Abstract: SA-PO674
Unmasking the C3ulprit
Session Information
- Glomerular Diseases: IgA and Complement-Mediated GN
November 05, 2022 | Location: Exhibit Hall, Orange County Convention Center‚ West Building
Abstract Time: 10:00 AM - 12:00 PM
Category: Glomerular Diseases
- 1302 Glomerular Diseases: Immunology and Inflammation
Authors
- Ma'ayah, Audai, University of Nebraska Medical Center, Omaha, Nebraska, United States
- Benes, Brian, University of Nebraska Medical Center, Omaha, Nebraska, United States
- Borghoff, Kathleen, University of Nebraska Medical Center, Omaha, Nebraska, United States
- Foster, Kirk W., University of Nebraska Medical Center, Omaha, Nebraska, United States
- Ravipati, Prasanth, University of Nebraska Medical Center, Omaha, Nebraska, United States
Introduction
C3 glomerulonephritis (C3GN) is a rare disease with kidney biopsy findings typically showing a proliferative pattern of injury with C3 deposition on immunofluorescence (IF), along with an absence of immunoglobulin (Ig) staining. However, in certain cases, it is important to pursue paraffin IF, which can unmask deposited Ig that is negative on routine IF staining.
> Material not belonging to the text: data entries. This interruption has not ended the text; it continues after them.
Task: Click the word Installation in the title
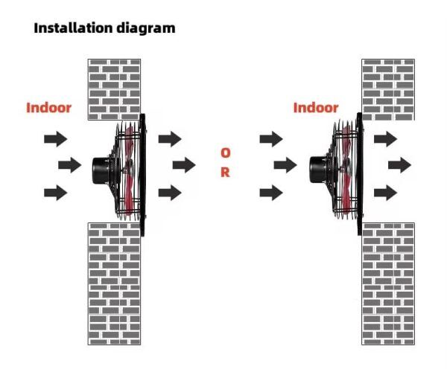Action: click(73, 28)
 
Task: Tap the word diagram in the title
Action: click(146, 29)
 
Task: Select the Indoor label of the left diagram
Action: click(48, 108)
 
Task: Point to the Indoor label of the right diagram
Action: click(316, 108)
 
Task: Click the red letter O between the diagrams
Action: click(225, 153)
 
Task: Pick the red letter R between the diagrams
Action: click(225, 173)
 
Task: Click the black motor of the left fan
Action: click(101, 170)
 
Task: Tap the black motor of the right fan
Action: click(318, 170)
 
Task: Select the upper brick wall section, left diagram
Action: click(114, 89)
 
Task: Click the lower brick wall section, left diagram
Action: click(114, 284)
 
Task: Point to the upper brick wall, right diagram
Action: click(388, 89)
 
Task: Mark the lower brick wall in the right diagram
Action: click(388, 284)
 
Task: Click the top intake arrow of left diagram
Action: click(56, 139)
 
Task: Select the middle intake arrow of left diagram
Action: click(70, 165)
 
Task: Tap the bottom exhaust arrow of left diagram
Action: click(170, 193)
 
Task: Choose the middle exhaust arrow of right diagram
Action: click(399, 165)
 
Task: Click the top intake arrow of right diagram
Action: click(271, 139)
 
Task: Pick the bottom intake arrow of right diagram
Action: click(271, 193)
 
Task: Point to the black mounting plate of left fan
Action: click(142, 175)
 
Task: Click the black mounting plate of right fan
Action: click(360, 174)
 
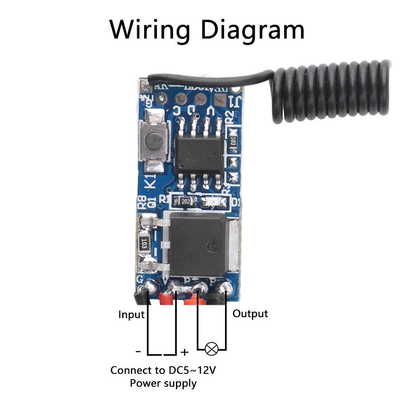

The aim of this case report is to illuminate the importance of paraffin IF to help distinguish cases of C3GN from immune complex GN.
Case Description
A 22-year-old man with no chronic medical history presented with complaints of arthralgias and sore throat and was found to have acute kidney injury. He was without rash, synovitis, or peripheral edema. Serum creatinine was 4.37 mg/dL, urinalysis showed numerous dysmorphic red blood cells, and spot protein to creatinine ratio was 2.5. Serologic evaluation showed low C3, low C4, and a positive anti-nuclear antibody. Additional antibody testing, streptococcal testing, serum protein electrophoresis with immunofixation, and infectious diseases evaluation were negative. Kidney biopsy showed mesangioproliferative glomerulonephritis involving all glomeruli, with IF staining positive only for C3 in the glomerular capillary walls. A preliminary diagnosis of C3GN was made. However, electron microscopy (EM) showed fibrillary-like substructure within subendothelial deposits and intracellular rod-like crystals, which raised suspicion for masked glomerular Ig deposits. Therefore, we performed paraffin IF which showed IgG staining with kappa restriction along the glomerular capillary wall. Serum testing revealed the presence of circulating IgG cryoglobulin. The patient was ultimately diagnosed with type 1 cryoglobulinemic glomerulonephritis.
Discussion
In cases of suspected C3GN, paraffin IF is important to ensure the absence of immune complex GN. Patients with paraproteinemia or EM findings of fibrillary or microtubular substructure warrant consideration for paraffin IF to avoid misdiagnosis. This is critical to inform proper clinical management, as paraprotein-related immune complex GN warrants further evaluation for lymphoproliferative disease.